**TO DO:**
Where does "accomplish" appear in the data? Return each line that holds it.

++++ PROVIDED ENTRIES

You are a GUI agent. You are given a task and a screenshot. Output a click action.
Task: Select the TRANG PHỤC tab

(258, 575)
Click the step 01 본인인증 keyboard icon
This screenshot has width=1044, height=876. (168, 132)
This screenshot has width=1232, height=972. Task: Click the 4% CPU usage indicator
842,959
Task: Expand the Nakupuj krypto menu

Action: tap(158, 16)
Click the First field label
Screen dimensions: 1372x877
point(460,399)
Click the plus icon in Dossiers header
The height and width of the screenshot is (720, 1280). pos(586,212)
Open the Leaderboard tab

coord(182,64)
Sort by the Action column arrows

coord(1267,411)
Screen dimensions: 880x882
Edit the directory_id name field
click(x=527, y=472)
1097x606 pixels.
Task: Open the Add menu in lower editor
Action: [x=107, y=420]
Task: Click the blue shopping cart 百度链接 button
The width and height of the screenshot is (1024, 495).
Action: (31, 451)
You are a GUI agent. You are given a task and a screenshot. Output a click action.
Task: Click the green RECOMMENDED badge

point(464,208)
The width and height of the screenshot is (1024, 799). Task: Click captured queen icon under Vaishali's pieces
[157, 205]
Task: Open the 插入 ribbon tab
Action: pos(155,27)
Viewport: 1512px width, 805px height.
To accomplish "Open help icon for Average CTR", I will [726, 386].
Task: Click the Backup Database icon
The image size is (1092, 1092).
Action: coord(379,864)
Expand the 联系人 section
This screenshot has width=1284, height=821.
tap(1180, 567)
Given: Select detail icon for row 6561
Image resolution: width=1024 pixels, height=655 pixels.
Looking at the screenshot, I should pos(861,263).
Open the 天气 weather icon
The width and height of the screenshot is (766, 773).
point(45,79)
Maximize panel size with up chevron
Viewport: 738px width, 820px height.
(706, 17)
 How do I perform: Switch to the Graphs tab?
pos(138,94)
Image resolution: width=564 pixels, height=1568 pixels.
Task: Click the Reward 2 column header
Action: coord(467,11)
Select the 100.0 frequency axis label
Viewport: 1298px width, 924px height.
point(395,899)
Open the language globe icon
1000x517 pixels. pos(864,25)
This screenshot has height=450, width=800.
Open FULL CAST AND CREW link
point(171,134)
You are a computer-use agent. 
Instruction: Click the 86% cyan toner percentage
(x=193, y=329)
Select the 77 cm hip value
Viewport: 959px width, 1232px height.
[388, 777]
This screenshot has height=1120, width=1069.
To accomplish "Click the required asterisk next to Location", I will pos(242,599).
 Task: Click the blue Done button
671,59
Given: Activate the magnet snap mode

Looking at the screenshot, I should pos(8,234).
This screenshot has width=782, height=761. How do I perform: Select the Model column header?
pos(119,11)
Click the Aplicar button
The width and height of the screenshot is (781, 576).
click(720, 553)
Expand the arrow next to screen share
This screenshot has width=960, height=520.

++++++++

**COMPLETED TASK:**
To accomplish "Open help icon for Average CTR", I will [726, 386].
To accomplish "Click the required asterisk next to Location", I will pos(242,599).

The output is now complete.